* _About this exercise_
Once the pictures are set aside, print the records that follow exactly as written.

(Records contained in a dataset)
__________

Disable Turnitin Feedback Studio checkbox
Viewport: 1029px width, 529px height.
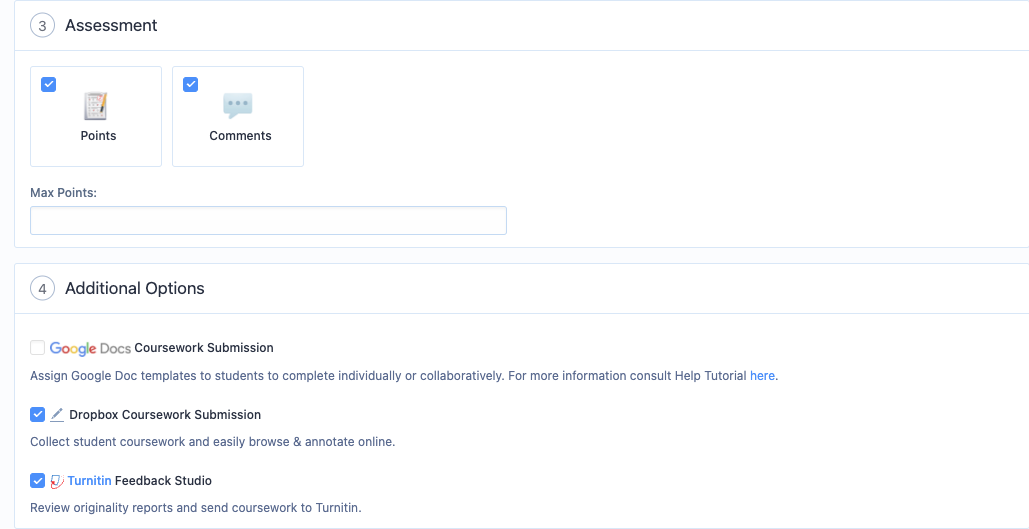[37, 481]
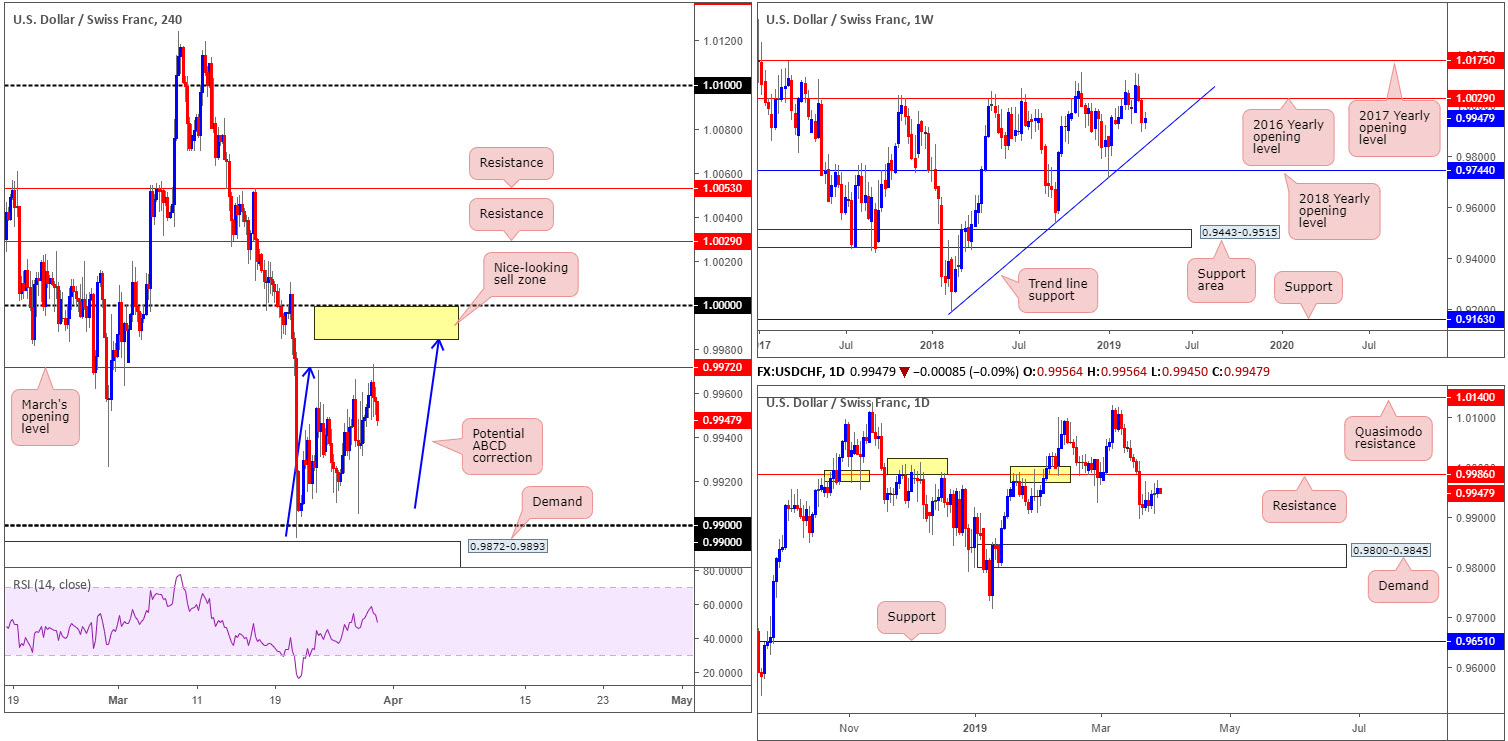The width and height of the screenshot is (1508, 741).
Task: Select the 0.97440 blue price tag
Action: pyautogui.click(x=1475, y=171)
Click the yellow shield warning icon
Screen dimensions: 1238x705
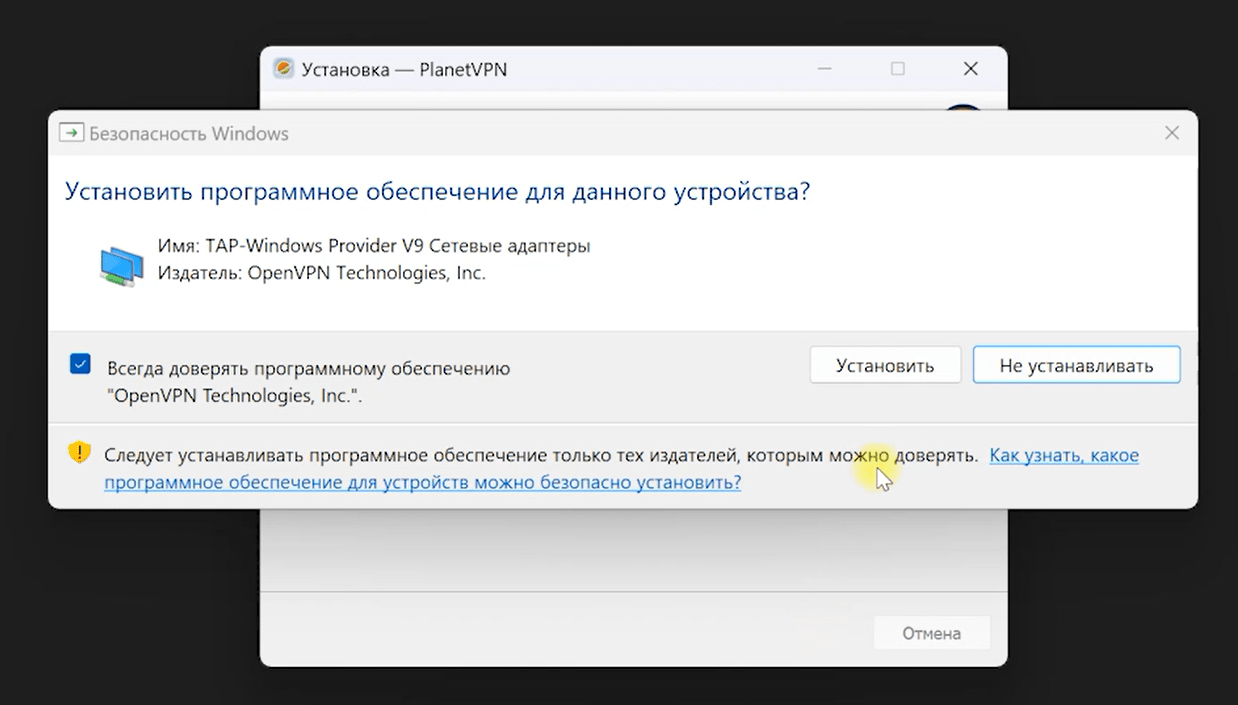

__________

* _Completed task_
Disable Turnitin Feedback Studio checkbox
Viewport: 1029px width, 529px height.
[37, 481]
The width and height of the screenshot is (1508, 741).
Task: Select the 0.97440 blue price tag
Action: pyautogui.click(x=1475, y=171)
Click the yellow shield warning icon
Screen dimensions: 1238x705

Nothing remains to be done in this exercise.